JR東日本ウォータービジネス(東京・品川)は2020年3月24日、AI(人工知能)を搭載したインバウンド向け多機能自販機の実証実験を始めた。英語など4カ国語に対応し、外国人旅行客におすすめの飲み物を紹介したり、駅構内を案内したりする。新たな購買体験を付加することで、インバウンド需要を取り込む狙いだ。
タッチパネルで「あなたへのおすすめ」をタッチすると、パネルの右上にあるカメラで、利用者の性別と年齢層を識別。識別した属性、外の気温、時間帯などに応じて、AIが「仕事や勉強で忙しい人には、こちらがおすすめです」といった具合に、商品を案内する。日本語以外に、英語、中国語(簡体字と繁体字)、韓国語に対応する。
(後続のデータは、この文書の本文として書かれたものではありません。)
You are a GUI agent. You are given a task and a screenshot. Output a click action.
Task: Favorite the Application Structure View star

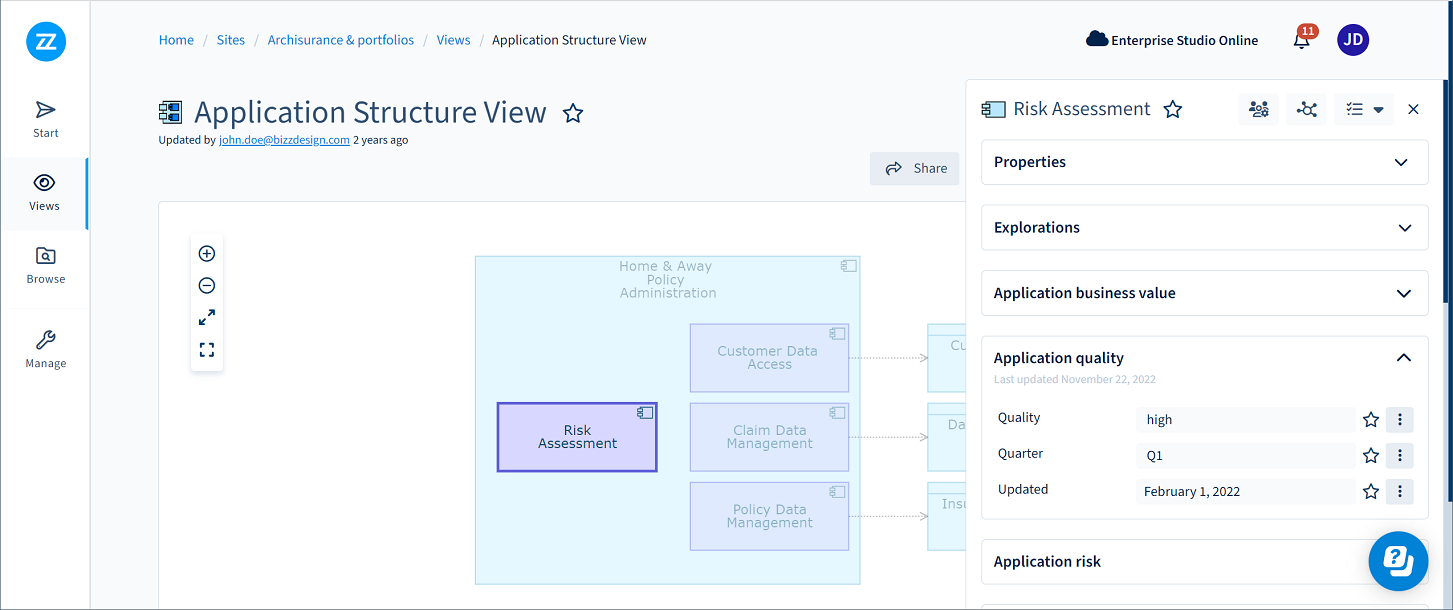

同社がおすすめ機能をインバウンド向けに搭載するのは初めて。新型コロナウイルスの影響は避けられず、事態の回復を待つ必要はあるが「この機能をインバウンドが利用してくれるのか、ニーズはあるのか検討していきたい」とJR東日本ウォータービジネス営業本部自動販売機事業部の北澤美里氏は話す。
「AIさくらさん」がご案内
2020年3月24日に上野駅に設置したのを皮切りに、東京駅、新宿駅、秋葉原駅に順次設置した。高輪ゲートウェイ駅前特設会場「Takanawa Gateway Fest(高輪ゲートウェイフェスト)」にも設置予定だが、ここで開催予定だったイベント延期を受け実証実験の開始も延期している。
AIは、ティファナ・ドットコム(東京・目黒)が提供するAI接客システム「AIさくらさん」を採用した。「東日本旅客鉄道(JR東日本)が18~19年にかけてAIさくらさんで実証実験を行ったため、駅構内の案内の会話スキルが既にある」(北澤氏)ことが理由だ。AIは場数を踏むことで学習を積み重ね、対応できる会話数などが増える。ゼロからAIに学習させるより効率的だ。
AIさくらさんは、自販機に取り付けられた15インチのタッチパネル内で、パネル操作や口頭での質問に対して商品の紹介や乗り換え案内などを行う。事前の調査で定点観測をしたところ、広告などを流していたモニターを何度もタッチしている人が多くいたという。「おそらく訪日外国人の多くが駅などにある案内端末に慣れており、モニターがあると案内端末だと思い込み、タッチしているのではないか」と北澤氏は話す。
口頭での質問ははっきりしないものでも、AIが予測変換し質問を聞き取る。学習済みの質問であれば最適な答えを表示し、そうでない曖昧な質問にも何かしらの返答をする。「ポンジュース」など商品名を話しかければ、その商品の情報が表示されるが、「さわやかな飲み物」など曖昧なものには商品カテゴリーを表示するといった具合だ。
受け付けた質問はすべてデータ化し、蓄積される。返答できなかった質問も、回答を学習させれば、反映に時間は要するものの、答えられるようになる。「半年の実証実験中もできる範囲で精度は上げていく」(北澤氏)という。